Their hoods hid their ears, but Elyana knew the boy was right from the shape of their faces and their large eyes, not to mention their height. The matter was obvious, just as it was obvious from their solemn, fixed faces that the natives were none too happy to see visitors.
The elven wizard shouted to the air elementals in a fair, musical language and the beings retreated from him, then sped away into the upper air. In a matter of moments they were lost to sight behind the mountains.
Immediately thereafter the wind lessened its roar, and Elyana could hear the question of the wizard as he turned to face her.
His words came swiftly, and she had to pause to think about their meaning. "Cousin," he said sternly, frosty vapor rising from his lips, "who are you, and why have you brought strangers to our land?"
Elyana bowed her head once. While she knew the elven tongue, it had been long since she heard it.
Before she could answer, the elves tensed. Their heads swiveled to the right along with their bows.
Kellius floated up over the edge and lit upon the ground as lightly as a bird, though he panted heavily. He looked just as surprised to see the elves as they were to see him.
"He is with us," Elyana said quickly, before the tightening bowstrings could loose arrows.

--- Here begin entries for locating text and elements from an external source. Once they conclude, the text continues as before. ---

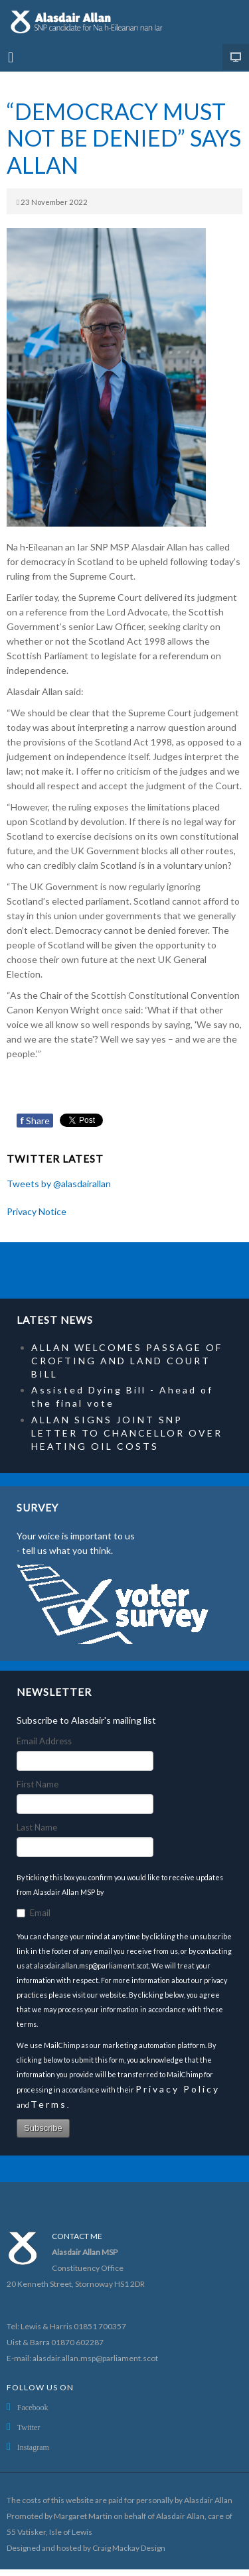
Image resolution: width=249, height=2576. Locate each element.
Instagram (33, 2447)
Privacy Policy (177, 2088)
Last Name (37, 1827)
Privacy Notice (36, 1211)
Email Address (44, 1741)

"Flying spell," Kellius said weakly. None of the elves looked especially amused. Their leader turned to Elyana with narrowed eyes.
"What are they saying?" Drelm growled.
"Instruct your beast that he is to remain silent," the leader told Elyana.
"He asks you to be silent," Elyana translated. "Cousin," she told the wizard, "we do not bear you any ill will. We do not mean to trespass—"
"What greeting is this?" The leader stepped closer, peering at her. He was the first person in a long while with the height to stare Elyana down. His face was long and sharp,
with a thin, refined nose and arched white eyebrows almost the same color as the furs that clothed him. His eyes were a clear, light brown. "You are of the blood, are you not?" he demanded. "You have come to my land, so you announce yourself to me by name and family."
Elyana bowed her head to him. "I am Elyana. You must forgive my manners, cousin. I was raised by humans after the death of my parents, and I did not learn the ways of my own people until I was much older."
"I more fully understand," he said. "What is your family name?"
"Sadrastis."
He nodded once. "Elyana is not a traditional name."
"I keep it in memory of the human woman who raised me."
Again came that stare, and a slight inclination of the head that might have been acknowledgment. "I am Alavar, a Sentinel of Elistia. My magical guardians are deadly. You were fortunate that we had detected your coming so that I could reach you before they did. It was a near thing."
"I thank you."
He accepted this with the barest of nods, then took in her comrades with a single glance before facing her once more. "Why do you come into my lands with humans and an orc?"
"He is but a half-orc," Elyana answered quickly. She'd thought that would be obvious. Alavar's frown deepened at her correction. "We seek aid for an ailing friend, father to that child, baron to these twain." She indicated Kellius and Drelm.
Alavar's lips narrowed pensively. "Humans are unwelcome in our lands; orcs are to be shot on sight. What am I to think of you, who travel with them?"
"I do not care what opinion you hold of me," Elyana said, which raised both of Alavar's eyebrows. "These humans have risked life and blood to ride with me, and so has the half-blood."
"The orc."
"A half-orc, through no fault of his own."
"An orc is an orc through no fault of his own," Alavar said, as though explaining an obvious matter to a child.
The elf's tone struck a sour note with her. "His name is Drelm," she told him, "and he is captain of the baron's guard. He has risen far in the esteem of my friend the baron because he has worked hard to follow the path of Abadar."